▶ Exercise brief
Reproduce the items starting at the line that contains "Where should I click to: Enable" and ending at the line that contains "pos(285,595)", with "Screen dimensions" changed to "Screen size" and nothing else altered.

▶ Input material
* Start *

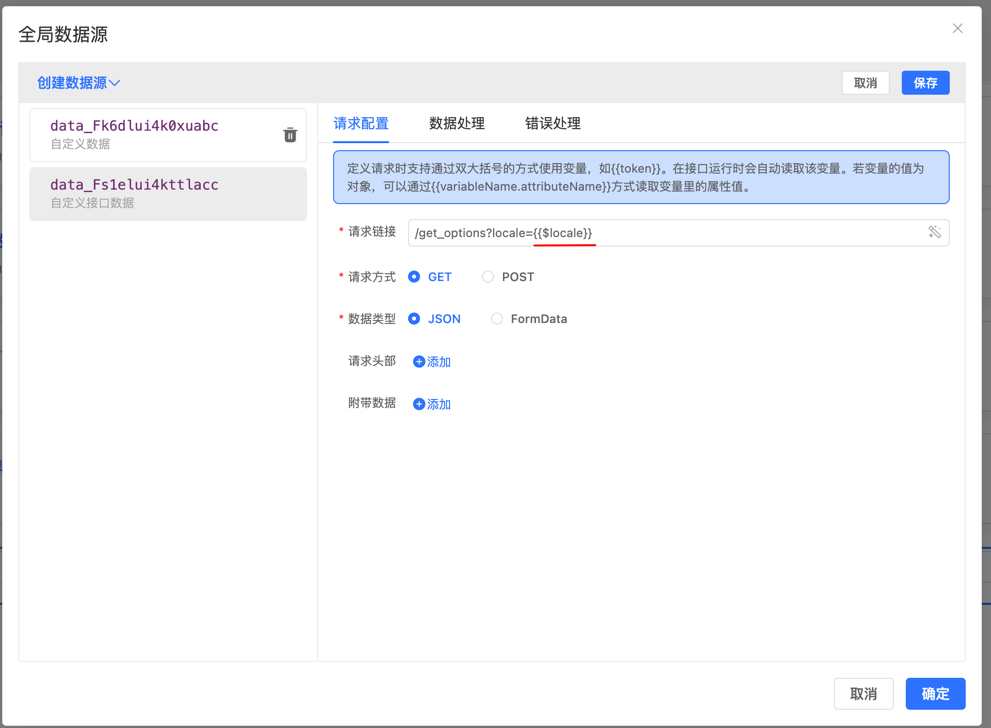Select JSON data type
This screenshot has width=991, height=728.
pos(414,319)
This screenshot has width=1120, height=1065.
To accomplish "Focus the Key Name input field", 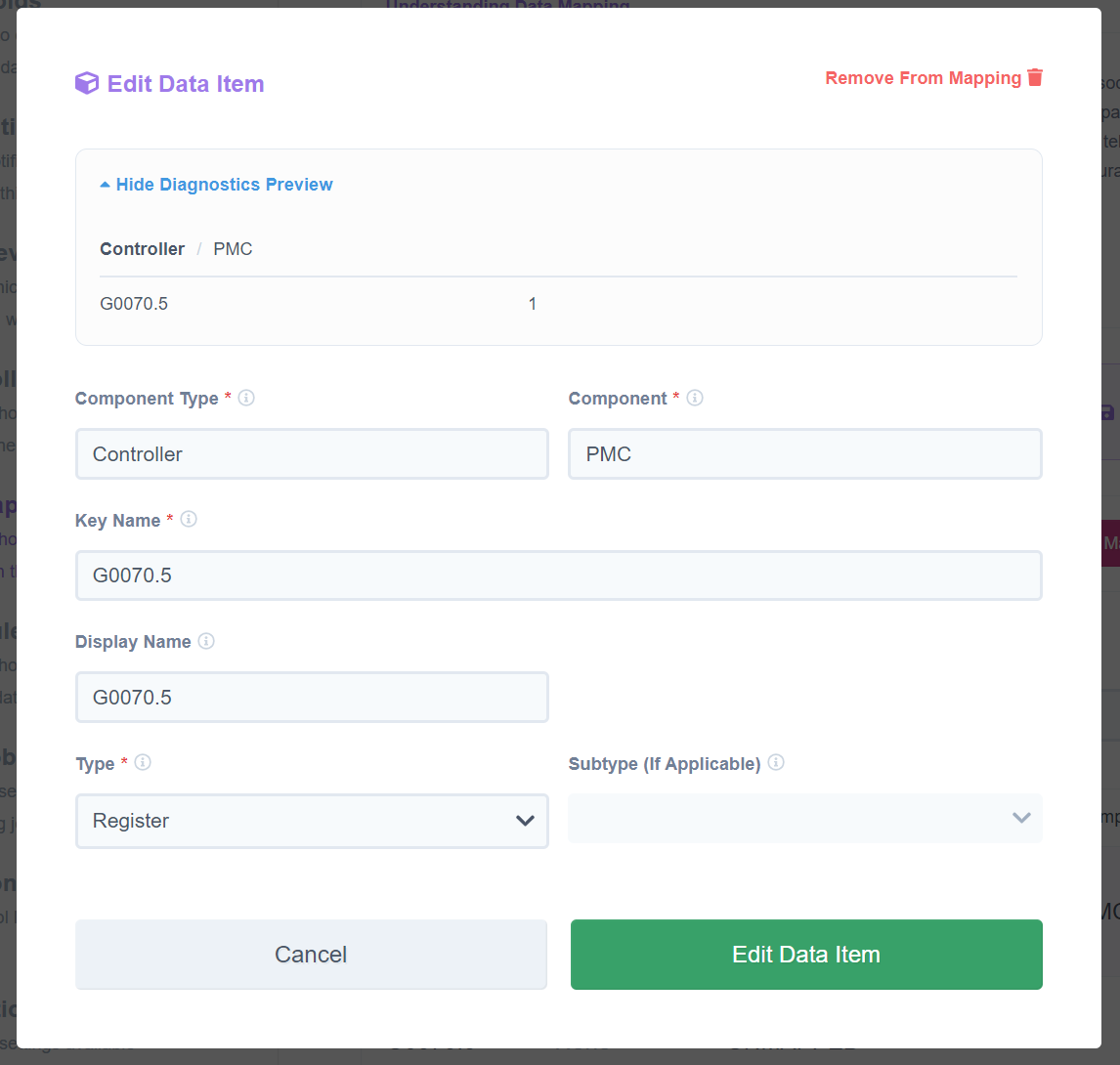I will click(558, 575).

* End *
* Start *

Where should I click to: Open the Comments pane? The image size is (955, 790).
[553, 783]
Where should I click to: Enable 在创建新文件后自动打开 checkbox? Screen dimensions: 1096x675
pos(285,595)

* End *

▶ Exercise result
Where should I click to: Enable 在创建新文件后自动打开 checkbox? Screen size: 1096x675
pos(285,595)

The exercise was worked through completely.